Coordinates: 26°06′27″N 80°03′54″W / 26.10748333°N 80.06493333°W
Osborne Reef is an artificial reef off the coast of Fort Lauderdale, Florida, constructed of concrete jacks in a 50 feet (15 m) diameter circle.
In the 1970s, the reef was the subject of an ambitious expansion project utilizing old and discarded tires. The project ultimately failed, and the "reef" has come to be considered an environmental disaster—ultimately doing more harm than good in the coastal Florida waters.
In 2007, after several false starts, cleanup efforts began when the United States military took on the project. This cleanup exercise provides the military with a real-world training environment for their diving and recovery personnel, coupled with the benefit of helping the Florida coast without incurring significant costs to the state.

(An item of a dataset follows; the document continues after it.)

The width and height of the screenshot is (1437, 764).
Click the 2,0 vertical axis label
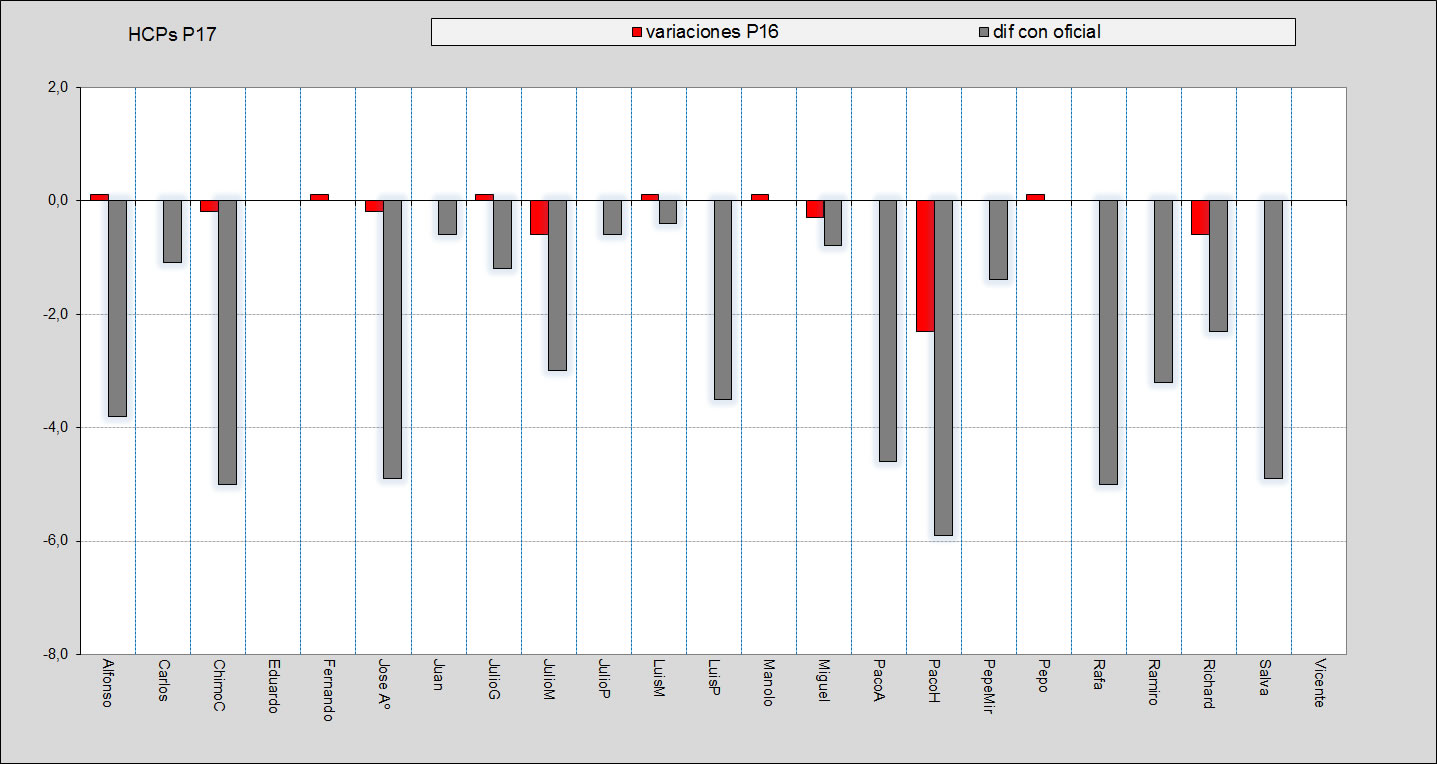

In 1972, Broward Artificial Reef Inc. (BARINC) proposed the construction of an enlarged artificial reef to Broward County as a way to both dispose of old tires as well as lure more game fish to the area. Similarly designed reefs had already been constructed in the Northeastern United States, the neighboring Gulf of Mexico, Indonesia, Malaysia, Australia, and Africa. Gregory McIntosh, an employee of BARINC, lauded the project to the attendees of a 1974 conference on artificial reefs: "Tires, which were an esthetic pollutant ashore, could be recycled, so to speak, to build a fishing reef at sea."